Bethesda is known for their ambitious games that push the limits of what is possible. Over the years they’ve developed massive yet dense worlds in games such as Fallout 3 or Oblivion. But this ambition they have as a game developer has shown time and time again that their eyes are bigger than their stomachs, for Bethesda, this ambition leads to a barrage of technical issues (that gamers bend over backwards to justify). To put it bluntly, their games don’t run well and gamers tend to look the other way. Other games face intense scrutiny when there are technical issues present, but when it happens in a Bethesda game, it’s “just the way their games are”.

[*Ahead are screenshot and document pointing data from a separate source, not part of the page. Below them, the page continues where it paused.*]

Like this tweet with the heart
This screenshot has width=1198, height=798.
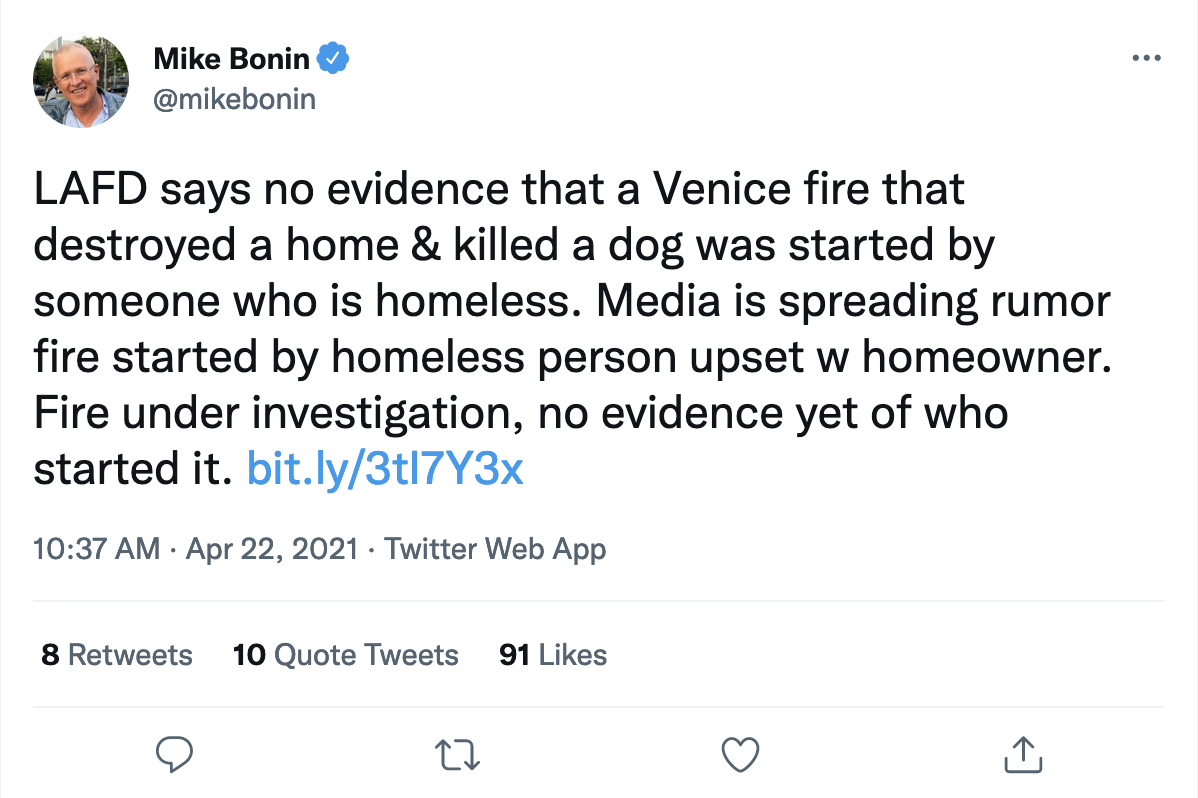pos(741,753)
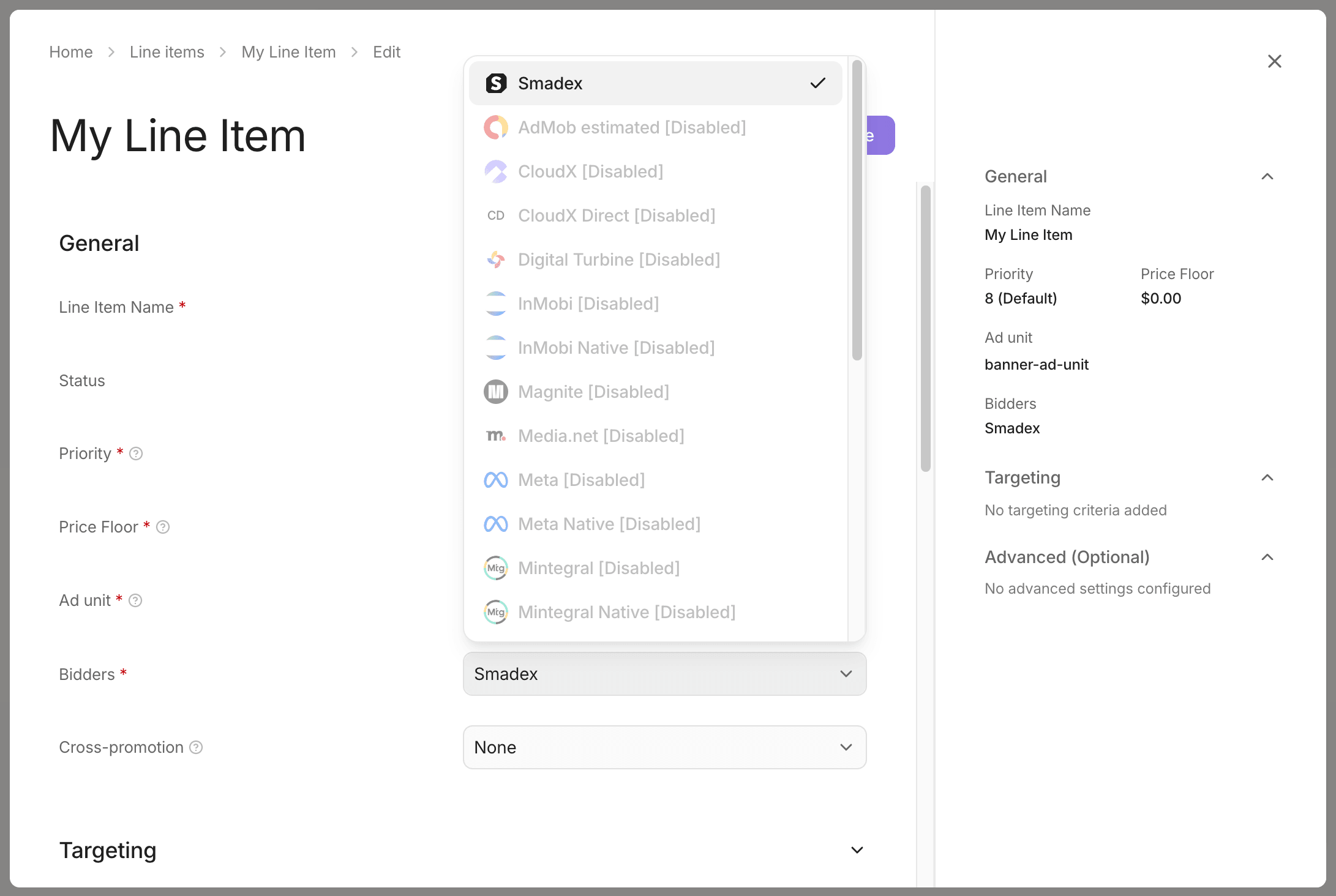The image size is (1336, 896).
Task: Click the help icon beside Priority
Action: pyautogui.click(x=136, y=454)
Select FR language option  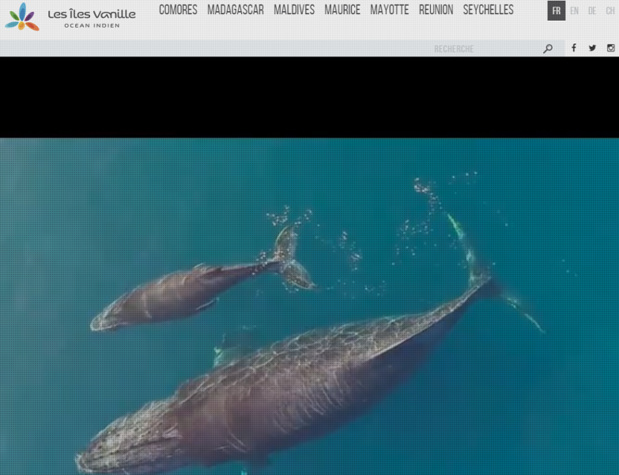coord(556,11)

Fallout 4 shows how Bethesda heavily relies on their superb storytelling to help cover for an ancient game engine and an inconsistent frame rate. Only this time for their latest contribution to the Fallout series, it was lacking a meaningful narrative, and it was lacking something to help justify a game with such glaring flaws. In the past, gamers have seen these technical issues in other Bethesda games and responded with statements such as “well, it’s an ambitious game, these things are bound to happen” or “well no other developer is doing what they’re doing so we can’t really complain”. But other developers are doing what they’re doing, and frankly they’re doing a better job.
The combination of the release of The Witcher 3: Wild Hunt and the later release of Fallout 4 is a perfect display of just how far behind Bethesda is falling in game innovation. In The Witcher 3: Wild Hunt, the crew at CD Projekt Red has delivered an extremely detailed and ambitious game without being painfully buggy. The Witcher 3 has a vast open world filled to the brim with interesting quests that come with meaningful choices, along with a much smoother experience from a technical standpoint than Fallout 4. This game provides the Bethesda-quality story without the Bethesda-quality technical issues. Side quests are rich in story and can last for many hours, with player choice having a meaningful change in the direction of the quest outcome.

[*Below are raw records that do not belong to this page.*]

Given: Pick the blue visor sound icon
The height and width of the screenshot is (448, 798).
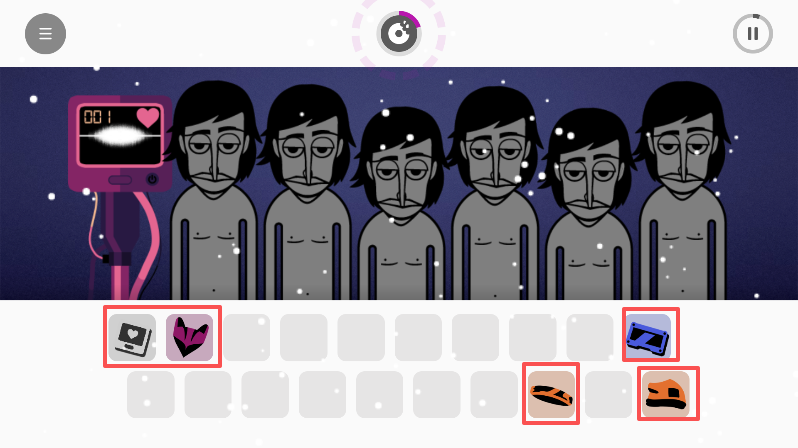Looking at the screenshot, I should tap(647, 337).
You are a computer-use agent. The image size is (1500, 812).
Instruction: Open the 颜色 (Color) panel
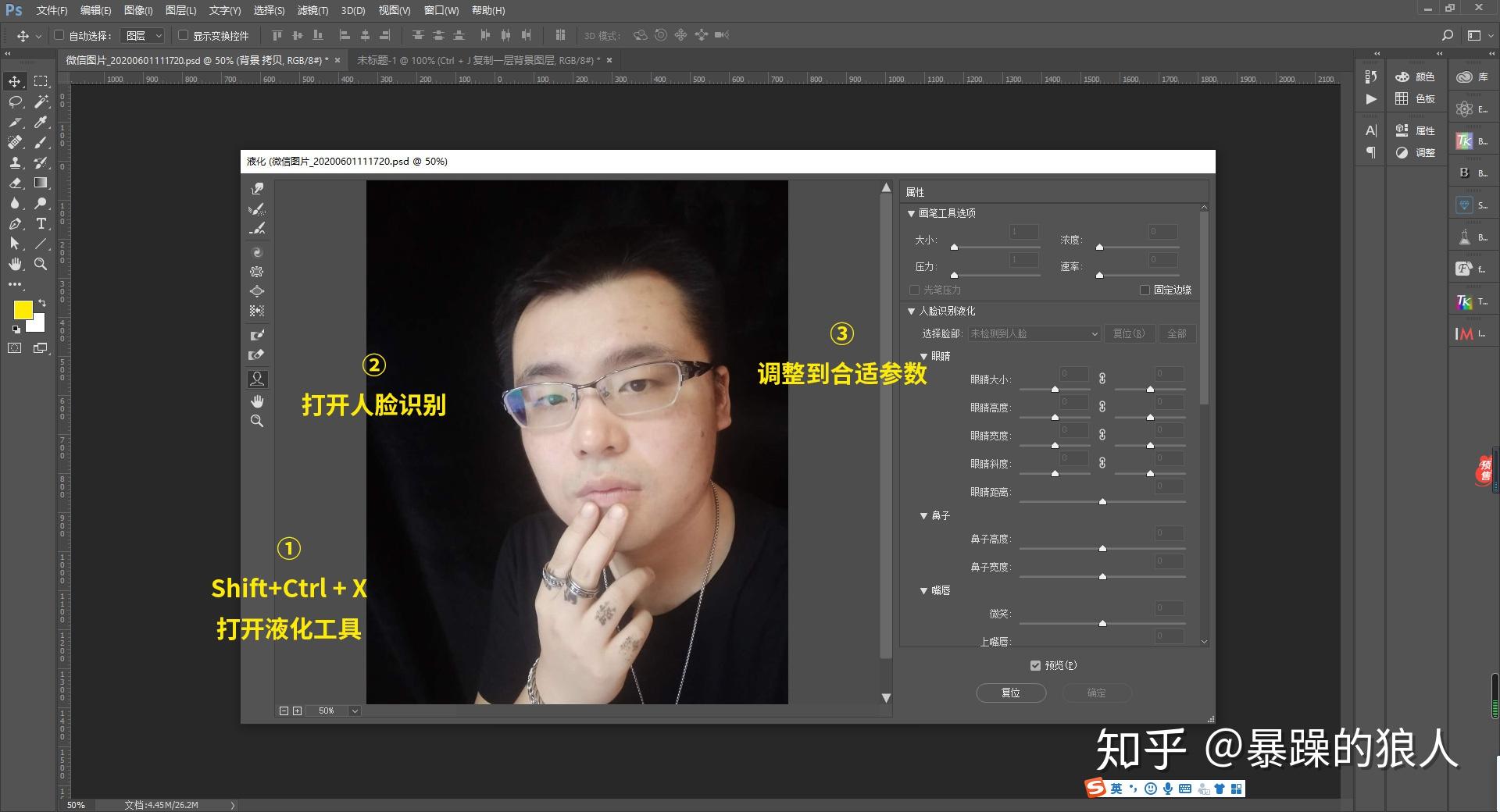[x=1419, y=77]
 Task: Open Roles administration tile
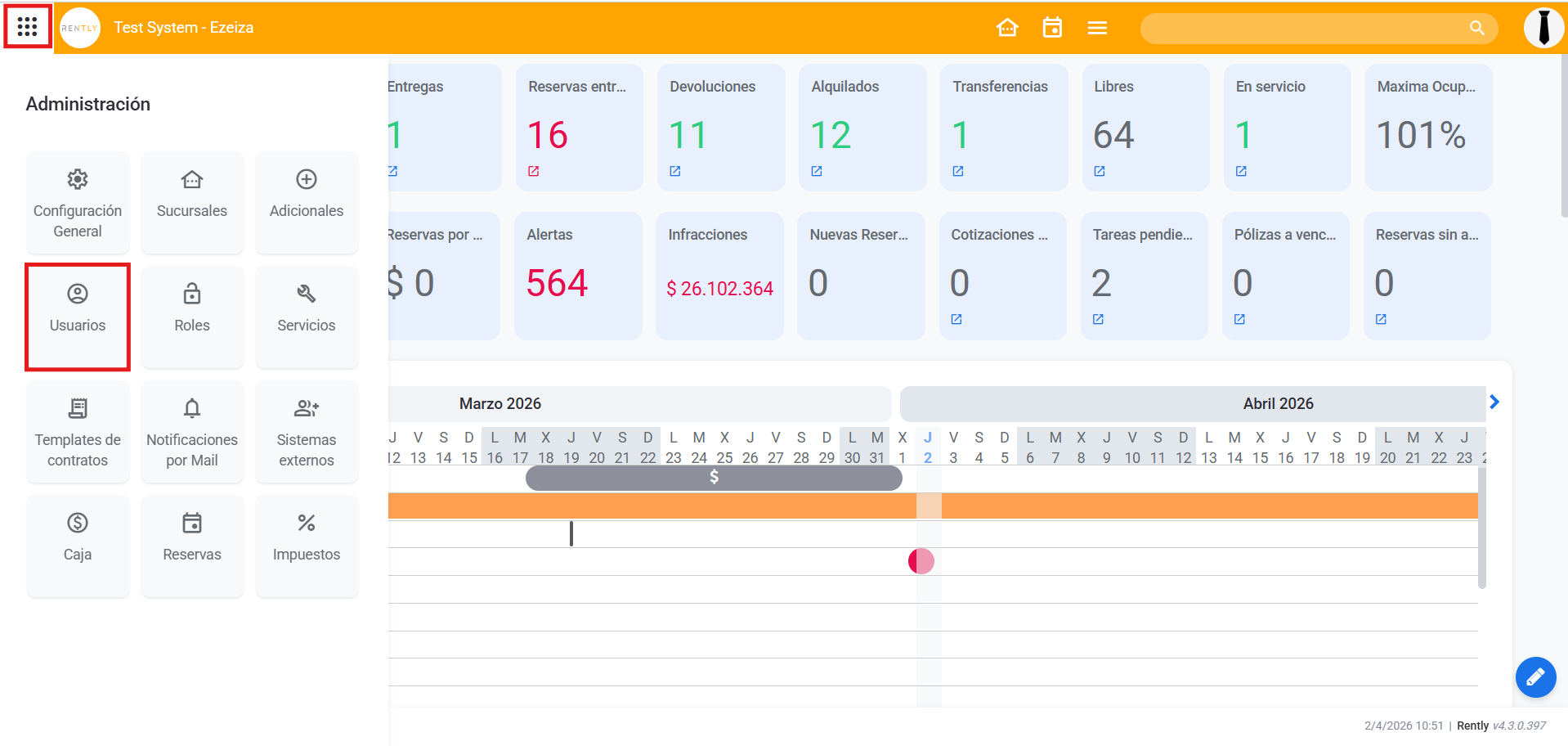192,317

Fallout 4 beyond all the hype, is simply a shooter with RPG aspects, with every quest having the same basic premise: shoot the bad guys, then get their loot. It’s nice to see Bethesda working towards fixing the awful shooting gameplay that was present in Fallout 3 and Fallout: New Vegas, but it appears they put the actual narrative on the back burner while attempting to improve this during Fallout 4. Because of the absence of a meaningful plot, Fallout 4 feels lifeless and broken. The main story branches out when deciding which faction to side with, but none of them have the charisma or intrigue that factions had in previous Fallout games. The factions in Fallout 4 are all unlikeable in their own way, from the sociopathic Institute to the always arrogant Brotherhood of Steel. Siding with a faction feels like an annoying requirement that will always be bland, regardless of which faction is selected.
While it could be argued that this article is being excessively picky and just criticizing a popular game to be different, it could also be argued that gamers haven’t been picky enough. Bethesda puts out games infested with problems because gamers have been letting them. While in retrospect Bethesda has certainly been getting off easy when it comes to fair criticism, that doesn’t mean gamers can’t begin to offer real constructive criticism. It’s important gamers start expecting more from all developers and hold them all to the same standard, not just certain ones. It seems that when a Bethesda game has technical issues, clips of these issues are mashed together into a “funny Fallout moments” montage on YouTube. Sure it’s funny to see Dogmeat get stuck in a door once, but when a game that costs $60 has problems such as this on a consistent basis, it quickly becomes infuriating. In order to move past a double standard such as this, we have to be able to fully acknowledge it. The “oh that’s just how Bethesda games are” excuse is an old one, and it’s time we work towards putting an end to it.